Mayor of Grand Rapids
- In office 1857
- Preceded by: John M. Fox
- Succeeded by: Gilbert M. McCray

Personal details
- Born: William Thompson Powers July 8, 1820 Bristol, New Hampshire, U.S.
- Died: June 19, 1909 (aged 88) Grand Rapids, Michigan, U.S.
- Party: Democratic
- Spouse: Louisa Hall
- Children: 6

= William T. Powers (industrialist) =

American businessman and politician

William Thompson Powers (July 8, 1820 - June 19, 1909) was an American businessman, politician, and manufacturer.

== Early life and education ==
Powers was born in Bristol, New Hampshire on July 8, 1820. His parents, Jonathan and Anna (Kendall) Powers, were natives of Groton and Hebron, New Hampshire. In 1826, the family moved to Lansingburgh, New York, where he was educated in public schools. When he was 18, learned the trade of cabinet maker. He early showed aptness and skill at machine work, a faculty which ever after proved useful and profitable to him.

== Career ==
In June 1847, Powers and his family, then consisting of his wife and one child, William Henry, came to Grand Rapids following after "uncle" John Ball. His chief business capital at the time was a good trade, about $300, in cash, a pair of willing hands and a spirit of energy and determination. Here he began work in a small shop at the southeast corner of Fountain and Ionia streets, where he rented bench room. Soon afterward he secured better quarters by the east bank of the river above Bridge Street and began working by machinery, using water power; making furniture of nearly all kinds then produced, and chairs, not only for the home trade, but for exportation, and having a salesroom near the foot of Canal Street. In 1850 he formed a partnership with Ebenezer Morris Ball, under the firm name of Powers & Ball, in the furniture trade, their business place being near where is the south entrance to the Arcade.

In 1852 they built a sawmill to which they added a larger structure for a factory, on Erie Street, where the business grew rapidly; soon giving work to some forty employees, and establishing an export trade in ready made stock for chairs, furniture and McCormick reapers.

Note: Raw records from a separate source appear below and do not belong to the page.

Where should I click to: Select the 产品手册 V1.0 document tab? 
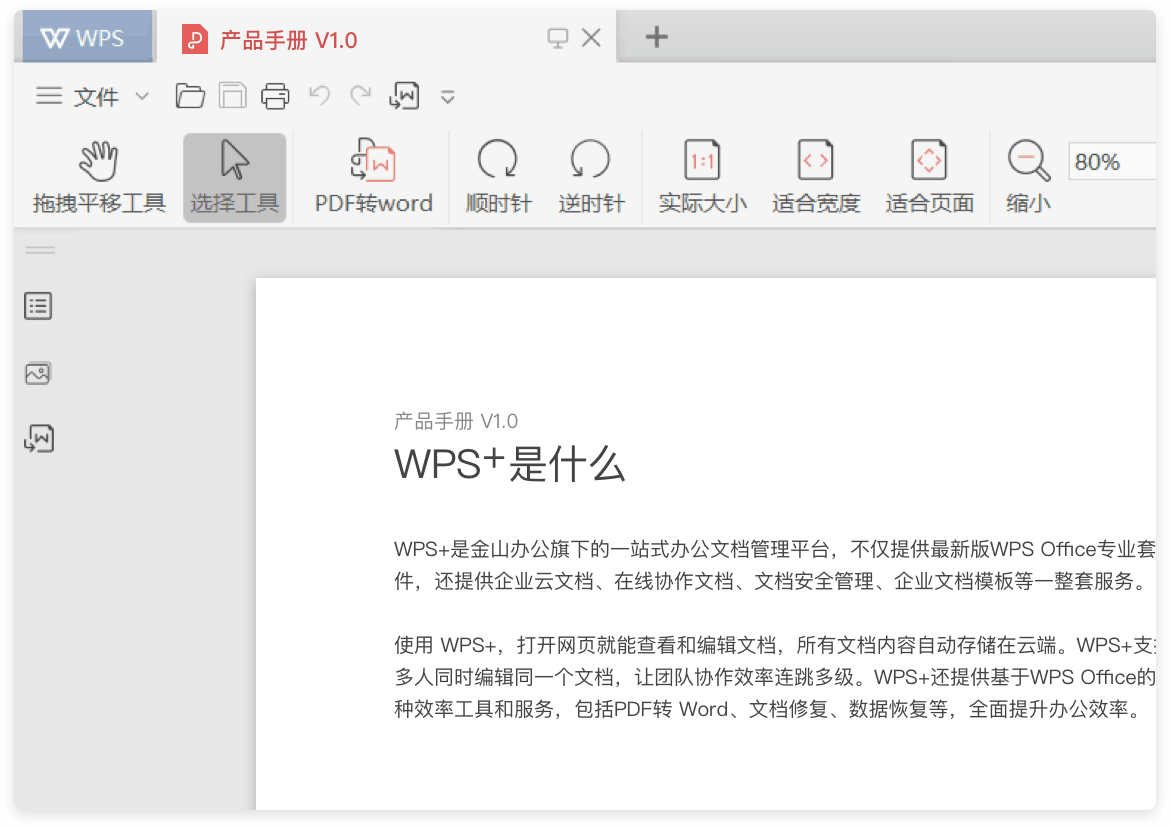[x=288, y=40]
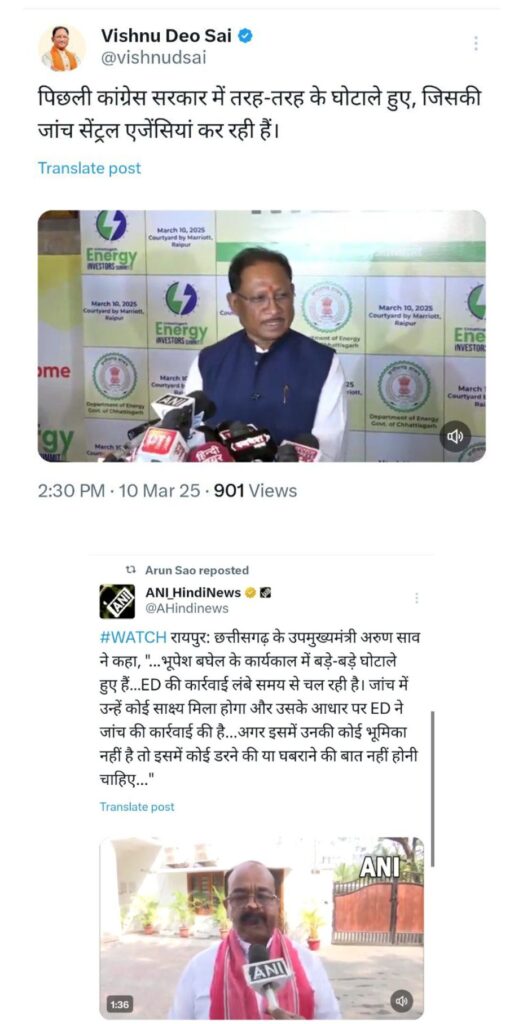Unmute the Vishnu Deo Sai press video
This screenshot has height=1024, width=510.
pyautogui.click(x=455, y=436)
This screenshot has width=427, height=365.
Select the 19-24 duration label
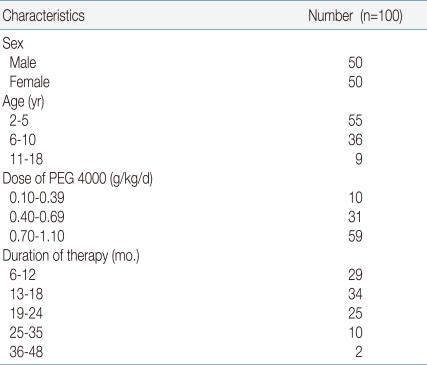coord(26,314)
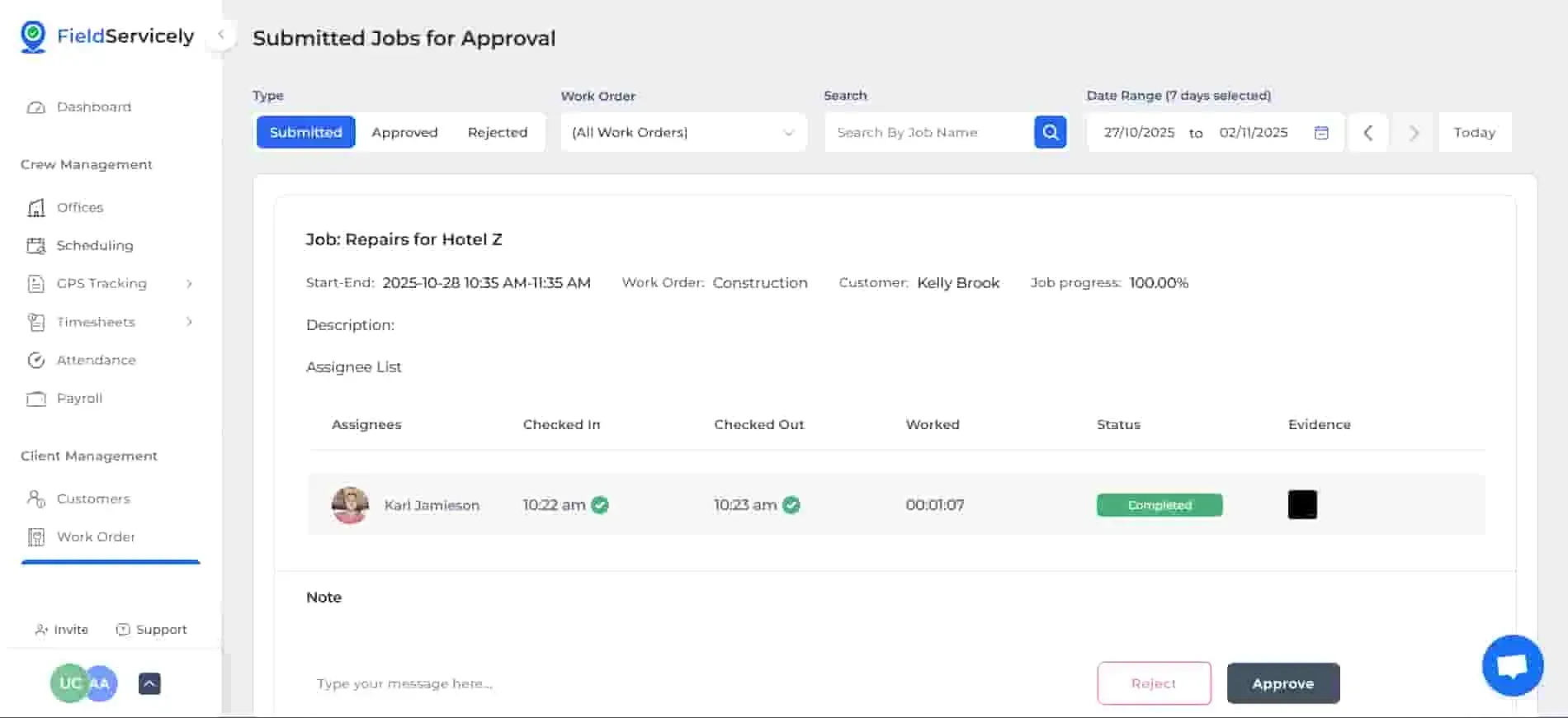Click the Search By Job Name field

(928, 132)
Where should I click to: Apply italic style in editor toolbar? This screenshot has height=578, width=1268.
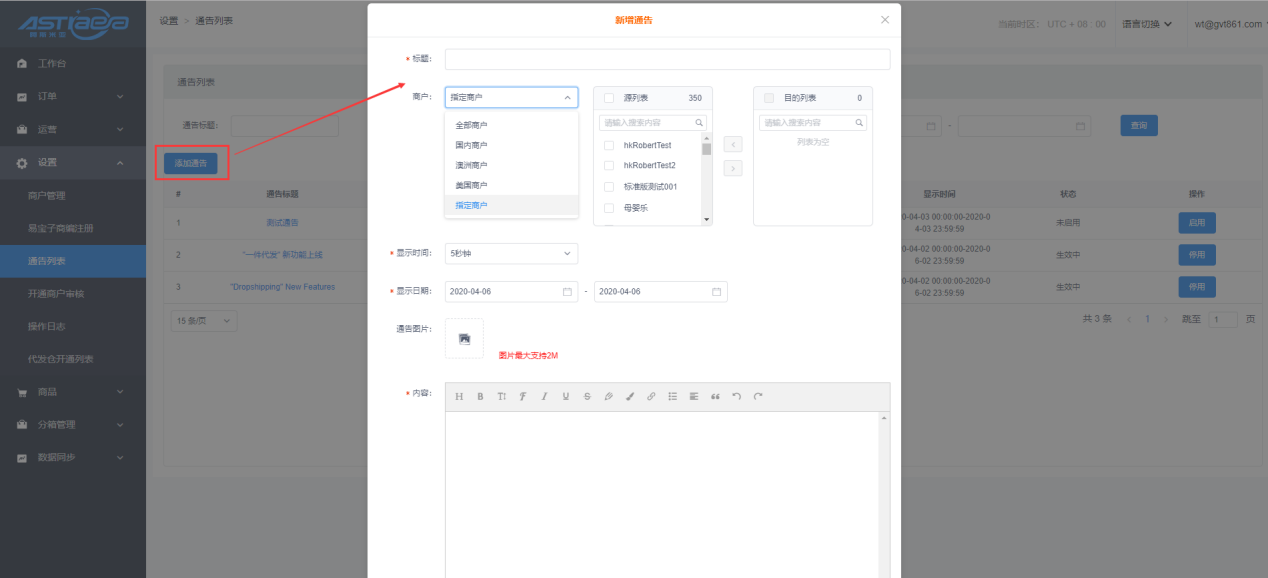tap(544, 397)

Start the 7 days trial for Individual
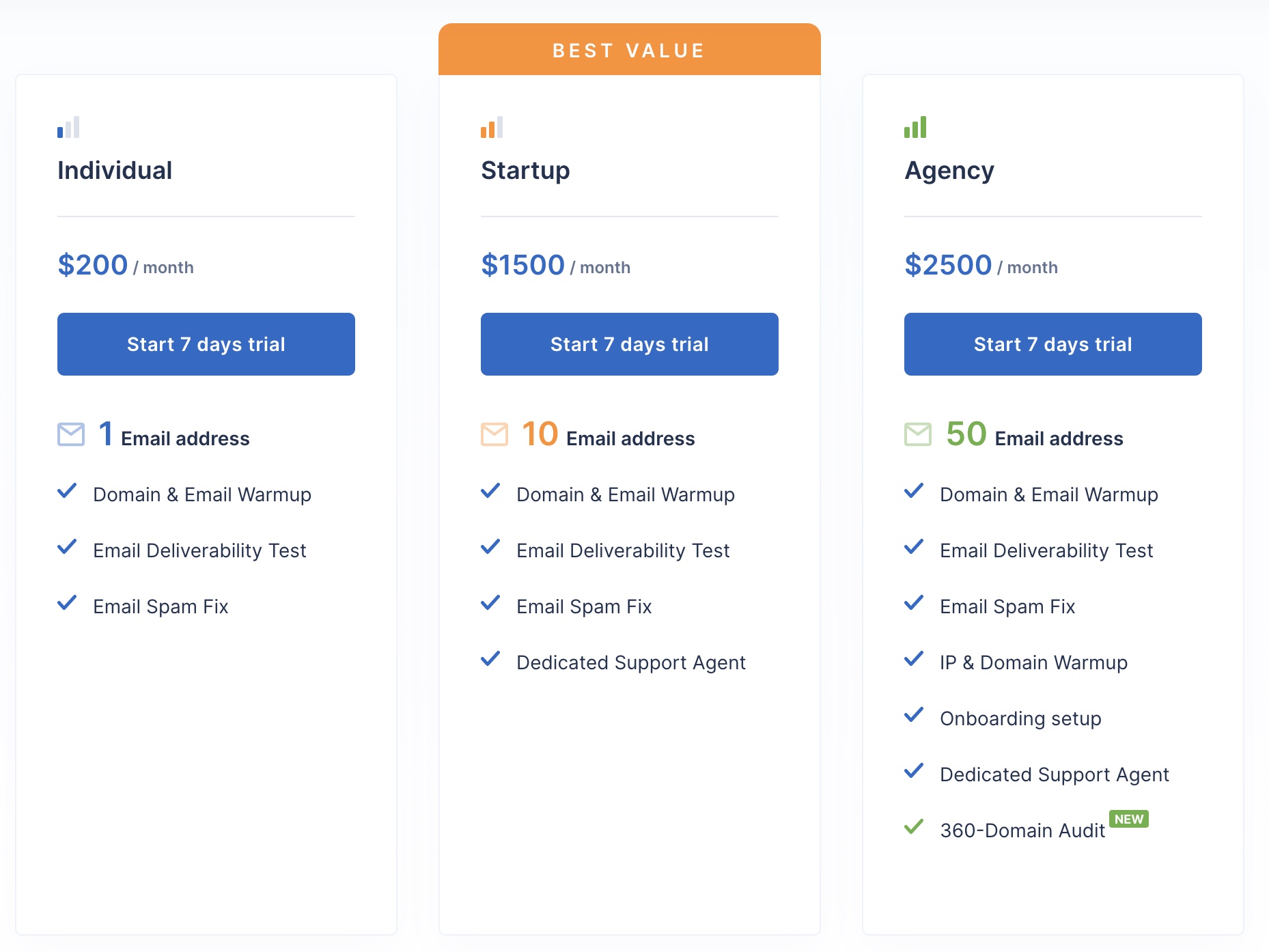pyautogui.click(x=206, y=344)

In January, 1855, this partnership was dissolved, and Mr. Powers turned his attention to lumbering, operating a steam mill with a circular saw, the first of its kind in this part of the state, which the firm had built above Leonard Street on the west bank of the river. About the same time he constructed a machine with a gang of circular saws for slitting thick plank into siding and flooring. He added furniture making to his business, and for a time before the Civil War had an extensive sales room on Canal Street, near Erie.

In 1865 and 1866 he purchased the river frontage necessary and in the three following years constructed the West Side Water Power Canal, a description of which is given in Baxter's History of Grand Rapids, Michigan. Powers erected over thirty structure in Grand Rapids for houses, mills, stores, factories and other purposes. Most prominent among these is Powers’ Grand Opera House. Notable in his work, also, is the Arcade artesian well, where so many thousands daily partake of its refreshing waters, free — a public benefaction.

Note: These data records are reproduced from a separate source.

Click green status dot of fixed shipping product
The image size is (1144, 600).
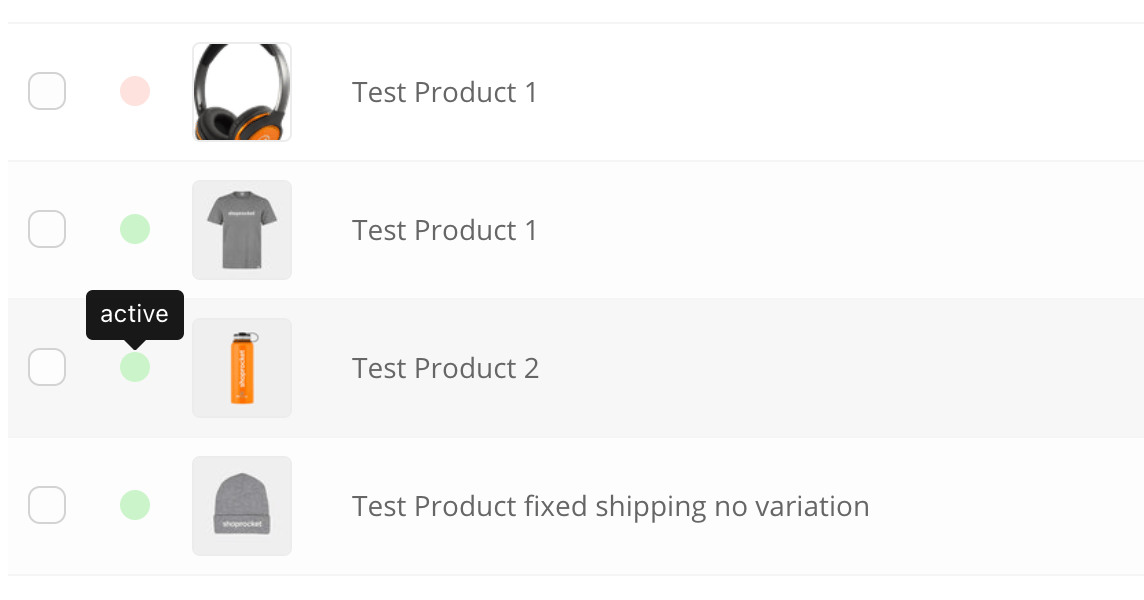click(135, 505)
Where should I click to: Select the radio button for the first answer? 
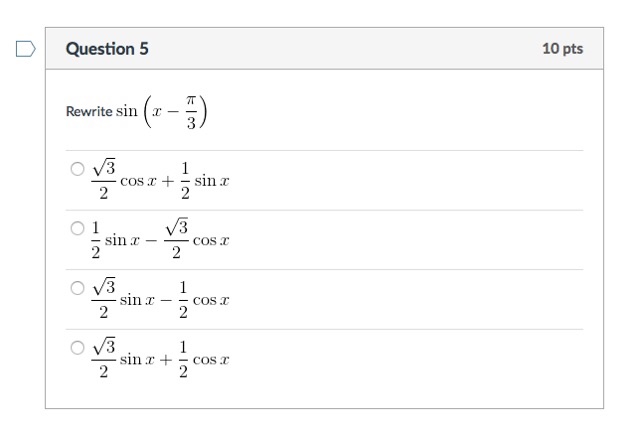click(x=77, y=169)
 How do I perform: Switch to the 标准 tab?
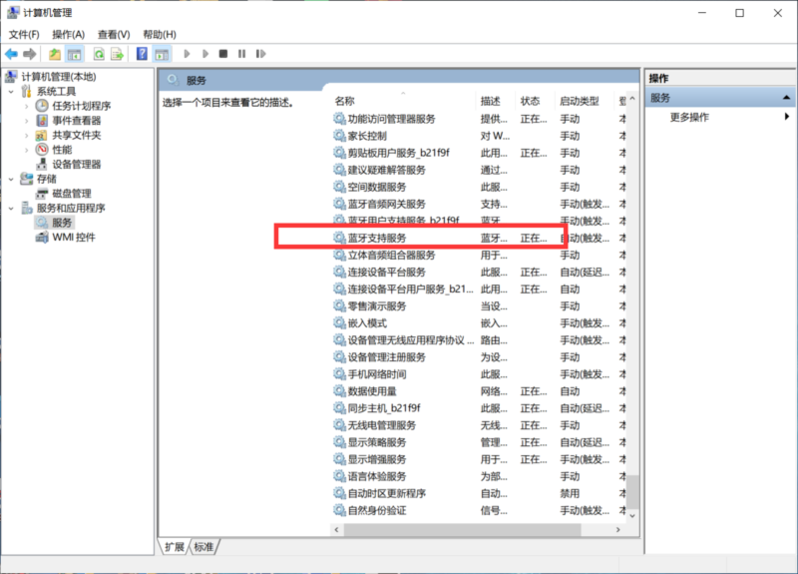pyautogui.click(x=204, y=547)
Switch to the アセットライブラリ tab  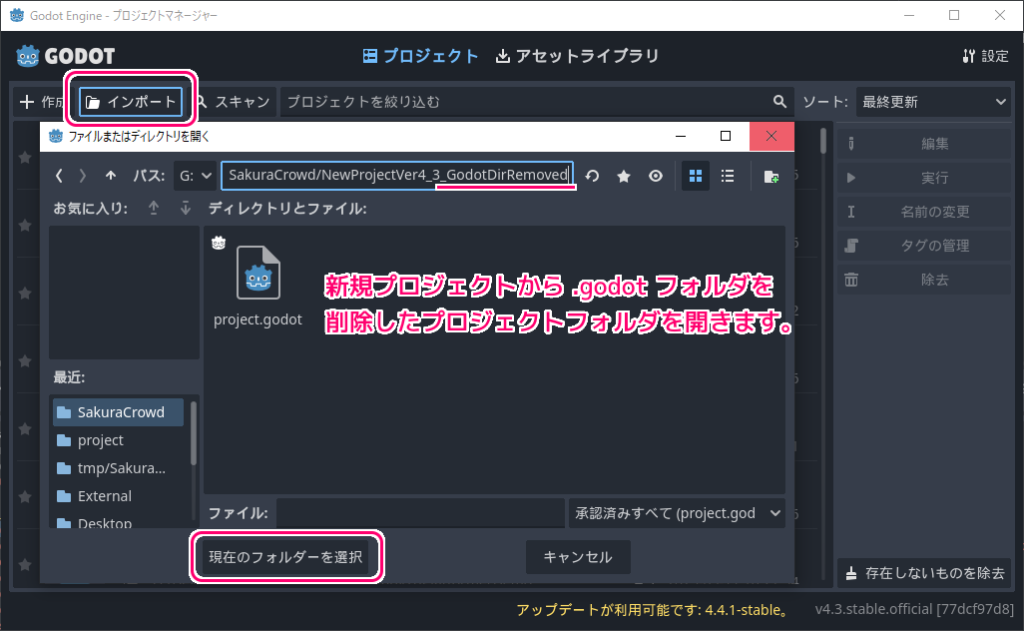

=== Pioneering of Hydropower ===
In 1880 he caused the organizing of an electric lighting plant and company to Grand Rapids, Michigan, the first city lighting by electricity in Michigan. The works were operated chiefly by water power. The first industrial use of hydropower in the United States to generate electricity occurred in 1880, when 16 brush-arc lamps were powered using a water turbine at the Wolverine Chair and Furniture Factory; operated by William H. Powers, his son. In 1885, William T. Powers & Son purchased and moved their operation to the Michigan Iron Works. He served as president of the Electric Light and Power Company for many years, later known as Consumers Electric Light and Power, which has become a part of Consumers Energy.

Besides Powers' enterprises in Grand Rapids, he was engaged in the development of properties in and near Spearfish, South Dakota in the Black Hills region, where he had a water power of some 300 to 400 horse power, some manufacturing buildings, and about 400 acres of land. While in Spearfish he had a saw mill, furniture factory, door and sash company, plaster mine, and mercantile store.

=== Politics ===
He exhibited great interest in the material growth and advancement of Grand Rapids. He was chosen City Treasurer in 1853 and again in 1854, serving two terms. In 1857, he was elected Mayor and served one term, during which he started and gave a lasting impetus to the system of street improvements that has been so prominent a factor in city development and progress.

Powers was a member of the Democratic Party.

== Personal life ==
In 1839, Powers married Louisa Hall, a native of London, England. The couple had six children. Powers died in Grand Rapids, Michigan on June 19, 1909.